Well his rural rotation ended in January, as did our lease, as did most of his medical school requirements. We weren't going to find out where we were moving to until mid-March at the Match so we put our stuff in storage once again and set out for our mystery months adventures, living out of our van visiting programs, friends and family and volunteering a bit along the way.

After finding out we were moving to Fort Worth for residency we did some searching online for housing then packed all of our stuff up in an ABF UPack trailer and headed south so we could see places in person. We arrived in the DFW area in early April and started looking for a place to live while friends in Dallas graciously let us take over 2 of the bedrooms in their home for a while. Our belongings were put into another storage unit down here while we looked for a place to live. We finally found a place (some more details on that process available here) and are now living at address #11 in the past 7 years, address #20 in the past almost 14 years of marriage.

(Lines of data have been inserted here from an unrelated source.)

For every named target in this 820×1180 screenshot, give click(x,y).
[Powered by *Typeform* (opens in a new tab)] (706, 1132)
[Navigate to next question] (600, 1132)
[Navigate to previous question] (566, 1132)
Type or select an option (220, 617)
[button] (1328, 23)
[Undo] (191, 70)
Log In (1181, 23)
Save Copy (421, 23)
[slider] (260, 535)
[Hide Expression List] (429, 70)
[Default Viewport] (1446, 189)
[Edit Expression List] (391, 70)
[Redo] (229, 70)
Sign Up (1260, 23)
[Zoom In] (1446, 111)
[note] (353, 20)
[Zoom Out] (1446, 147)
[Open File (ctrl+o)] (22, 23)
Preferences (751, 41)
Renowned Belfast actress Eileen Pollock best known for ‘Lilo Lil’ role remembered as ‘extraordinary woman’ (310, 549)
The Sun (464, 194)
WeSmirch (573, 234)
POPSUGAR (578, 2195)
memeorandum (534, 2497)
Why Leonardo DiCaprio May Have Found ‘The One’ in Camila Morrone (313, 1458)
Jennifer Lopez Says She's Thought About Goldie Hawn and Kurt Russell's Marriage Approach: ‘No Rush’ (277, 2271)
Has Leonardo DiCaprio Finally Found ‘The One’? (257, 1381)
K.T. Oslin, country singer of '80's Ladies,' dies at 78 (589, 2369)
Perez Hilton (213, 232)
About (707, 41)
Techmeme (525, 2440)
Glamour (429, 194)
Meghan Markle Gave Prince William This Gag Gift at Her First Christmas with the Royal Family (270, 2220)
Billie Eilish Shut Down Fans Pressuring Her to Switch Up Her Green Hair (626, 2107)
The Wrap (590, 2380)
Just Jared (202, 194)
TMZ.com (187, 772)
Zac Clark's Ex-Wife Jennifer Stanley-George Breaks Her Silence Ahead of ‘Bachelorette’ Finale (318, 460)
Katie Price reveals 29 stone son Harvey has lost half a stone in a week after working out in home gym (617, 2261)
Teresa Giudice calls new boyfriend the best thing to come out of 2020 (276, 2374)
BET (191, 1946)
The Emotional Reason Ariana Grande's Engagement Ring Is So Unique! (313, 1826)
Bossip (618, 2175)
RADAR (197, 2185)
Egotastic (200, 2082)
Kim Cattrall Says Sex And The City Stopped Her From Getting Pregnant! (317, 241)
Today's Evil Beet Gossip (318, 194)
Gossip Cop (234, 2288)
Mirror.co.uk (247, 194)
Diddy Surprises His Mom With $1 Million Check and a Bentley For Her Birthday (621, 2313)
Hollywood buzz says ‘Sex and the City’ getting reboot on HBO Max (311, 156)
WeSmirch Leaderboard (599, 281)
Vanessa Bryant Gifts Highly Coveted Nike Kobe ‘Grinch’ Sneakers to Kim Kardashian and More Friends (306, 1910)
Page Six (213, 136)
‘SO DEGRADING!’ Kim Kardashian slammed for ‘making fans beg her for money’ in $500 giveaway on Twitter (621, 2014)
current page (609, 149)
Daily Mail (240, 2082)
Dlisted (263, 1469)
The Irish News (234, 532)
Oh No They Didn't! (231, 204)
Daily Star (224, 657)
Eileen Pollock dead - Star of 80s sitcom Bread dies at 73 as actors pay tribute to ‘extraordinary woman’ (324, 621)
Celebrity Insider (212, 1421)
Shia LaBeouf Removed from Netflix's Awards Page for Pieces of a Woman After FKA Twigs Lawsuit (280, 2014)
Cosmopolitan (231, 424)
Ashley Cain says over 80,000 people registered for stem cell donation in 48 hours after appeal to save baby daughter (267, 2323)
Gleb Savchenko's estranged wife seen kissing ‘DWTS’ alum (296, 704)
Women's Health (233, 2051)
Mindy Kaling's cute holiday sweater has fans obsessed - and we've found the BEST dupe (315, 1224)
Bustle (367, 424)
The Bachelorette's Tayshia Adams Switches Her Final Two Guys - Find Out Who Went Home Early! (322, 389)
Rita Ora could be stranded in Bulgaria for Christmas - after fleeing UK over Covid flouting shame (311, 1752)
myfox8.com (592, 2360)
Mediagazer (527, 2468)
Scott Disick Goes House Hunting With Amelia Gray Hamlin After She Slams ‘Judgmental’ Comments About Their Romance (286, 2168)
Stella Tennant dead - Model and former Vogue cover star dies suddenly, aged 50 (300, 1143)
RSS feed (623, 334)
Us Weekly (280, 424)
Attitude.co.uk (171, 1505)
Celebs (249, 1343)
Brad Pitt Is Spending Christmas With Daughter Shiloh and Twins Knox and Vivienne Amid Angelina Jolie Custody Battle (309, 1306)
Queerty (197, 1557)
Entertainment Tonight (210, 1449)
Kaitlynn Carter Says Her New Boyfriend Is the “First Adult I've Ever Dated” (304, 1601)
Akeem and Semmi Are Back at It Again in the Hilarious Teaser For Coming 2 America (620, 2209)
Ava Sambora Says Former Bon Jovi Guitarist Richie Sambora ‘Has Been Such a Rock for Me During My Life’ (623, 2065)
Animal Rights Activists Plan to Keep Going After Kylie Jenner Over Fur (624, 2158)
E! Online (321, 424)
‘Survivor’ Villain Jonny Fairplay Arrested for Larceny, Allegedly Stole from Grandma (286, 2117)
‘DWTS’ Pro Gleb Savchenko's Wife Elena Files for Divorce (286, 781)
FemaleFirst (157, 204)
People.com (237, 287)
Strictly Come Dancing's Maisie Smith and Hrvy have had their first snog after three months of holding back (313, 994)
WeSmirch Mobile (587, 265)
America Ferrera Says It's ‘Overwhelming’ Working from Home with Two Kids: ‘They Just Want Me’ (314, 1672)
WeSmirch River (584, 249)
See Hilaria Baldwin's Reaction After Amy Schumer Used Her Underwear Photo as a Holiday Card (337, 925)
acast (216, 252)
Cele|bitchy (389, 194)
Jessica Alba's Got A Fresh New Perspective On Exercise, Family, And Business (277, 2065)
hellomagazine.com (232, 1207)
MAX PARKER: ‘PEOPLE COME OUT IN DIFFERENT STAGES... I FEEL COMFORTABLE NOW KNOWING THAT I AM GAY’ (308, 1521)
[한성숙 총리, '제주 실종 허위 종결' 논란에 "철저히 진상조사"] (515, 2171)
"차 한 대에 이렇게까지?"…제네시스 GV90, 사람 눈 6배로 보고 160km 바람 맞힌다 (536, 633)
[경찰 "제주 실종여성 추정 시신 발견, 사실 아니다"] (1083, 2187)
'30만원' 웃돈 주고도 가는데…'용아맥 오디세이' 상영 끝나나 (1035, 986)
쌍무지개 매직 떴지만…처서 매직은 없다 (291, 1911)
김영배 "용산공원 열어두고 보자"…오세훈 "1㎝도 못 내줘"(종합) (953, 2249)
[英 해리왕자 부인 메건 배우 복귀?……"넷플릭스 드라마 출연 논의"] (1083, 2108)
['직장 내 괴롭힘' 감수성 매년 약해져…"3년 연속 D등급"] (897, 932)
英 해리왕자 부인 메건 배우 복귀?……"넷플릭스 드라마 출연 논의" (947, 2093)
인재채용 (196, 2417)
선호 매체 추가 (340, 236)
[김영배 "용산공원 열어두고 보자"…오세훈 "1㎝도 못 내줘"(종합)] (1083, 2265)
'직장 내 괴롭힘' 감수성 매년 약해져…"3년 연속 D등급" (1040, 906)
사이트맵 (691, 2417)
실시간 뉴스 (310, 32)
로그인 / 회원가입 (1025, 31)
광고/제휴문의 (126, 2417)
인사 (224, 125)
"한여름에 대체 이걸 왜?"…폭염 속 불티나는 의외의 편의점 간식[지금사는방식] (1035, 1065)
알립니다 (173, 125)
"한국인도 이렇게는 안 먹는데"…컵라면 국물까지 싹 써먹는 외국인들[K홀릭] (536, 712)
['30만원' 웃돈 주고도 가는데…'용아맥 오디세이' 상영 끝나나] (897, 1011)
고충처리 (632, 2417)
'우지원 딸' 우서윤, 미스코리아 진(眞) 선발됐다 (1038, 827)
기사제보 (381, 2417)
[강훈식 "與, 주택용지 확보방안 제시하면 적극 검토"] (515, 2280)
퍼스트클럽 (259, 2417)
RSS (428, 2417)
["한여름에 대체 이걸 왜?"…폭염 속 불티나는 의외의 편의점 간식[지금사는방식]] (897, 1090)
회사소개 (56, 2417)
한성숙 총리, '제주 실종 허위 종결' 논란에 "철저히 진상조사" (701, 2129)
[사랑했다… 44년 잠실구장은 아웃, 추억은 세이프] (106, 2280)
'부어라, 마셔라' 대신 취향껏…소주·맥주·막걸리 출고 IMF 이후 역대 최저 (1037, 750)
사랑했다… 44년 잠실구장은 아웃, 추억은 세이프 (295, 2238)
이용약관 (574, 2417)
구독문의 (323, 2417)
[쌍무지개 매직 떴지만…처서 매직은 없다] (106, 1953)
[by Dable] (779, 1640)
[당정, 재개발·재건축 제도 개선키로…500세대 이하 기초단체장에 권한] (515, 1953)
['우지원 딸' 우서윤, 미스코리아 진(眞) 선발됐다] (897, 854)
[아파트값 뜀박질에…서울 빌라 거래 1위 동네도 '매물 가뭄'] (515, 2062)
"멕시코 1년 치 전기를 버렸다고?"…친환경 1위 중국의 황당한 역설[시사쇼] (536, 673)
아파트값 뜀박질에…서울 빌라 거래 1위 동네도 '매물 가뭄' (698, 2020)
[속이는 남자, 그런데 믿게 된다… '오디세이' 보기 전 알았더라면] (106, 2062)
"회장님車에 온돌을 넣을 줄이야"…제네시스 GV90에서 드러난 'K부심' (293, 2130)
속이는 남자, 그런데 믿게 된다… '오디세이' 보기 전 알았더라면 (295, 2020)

As I was writing I noticed I wrote the word "gracious" a lot. Grace. Getting what we don't deserve. We have moved a lot. It hasn't always been our choice but God has abundantly provided in places to live, in food to eat, in friends to share life with, in churches to serve in and to challenge us to grow and so much more. We don't deserve any of it but I can honestly say God has been faithful and so generous.

One day this past week in my GMG Anything study I read Acts 4:32-27. That passage talks about how in the early days of the church no one really considered anything that they owned as theirs but as belonging to the whole of the body of Christ. If there was a need the followers of Christ would do what they needed to do to meet that need. Reading it made me think of how many times over the past 14 years we have been the recipients of that grace. I'm so humbled to think of the number of people who have opened their homes to us and who have shared with us what they had just like the church did in Acts. It is humbling to be on the receiving end of that grace. I have learned a lot about hospitality and giving by being on the receiving end of it. I look forward to being able to be on the giving end of it more in the days, months and years to come.

At the end of this time of remembering I just want to stop and say thanks to God for how He has always taken care of us. I also want to say thank you to countless dear friends who have been His hands and feet and have offered us beds and couches and places on their floors and at their tables over the years for anything from a night to over a month. How grateful we are for each and every one of you and the example of generosity you have been to us. We are so grateful!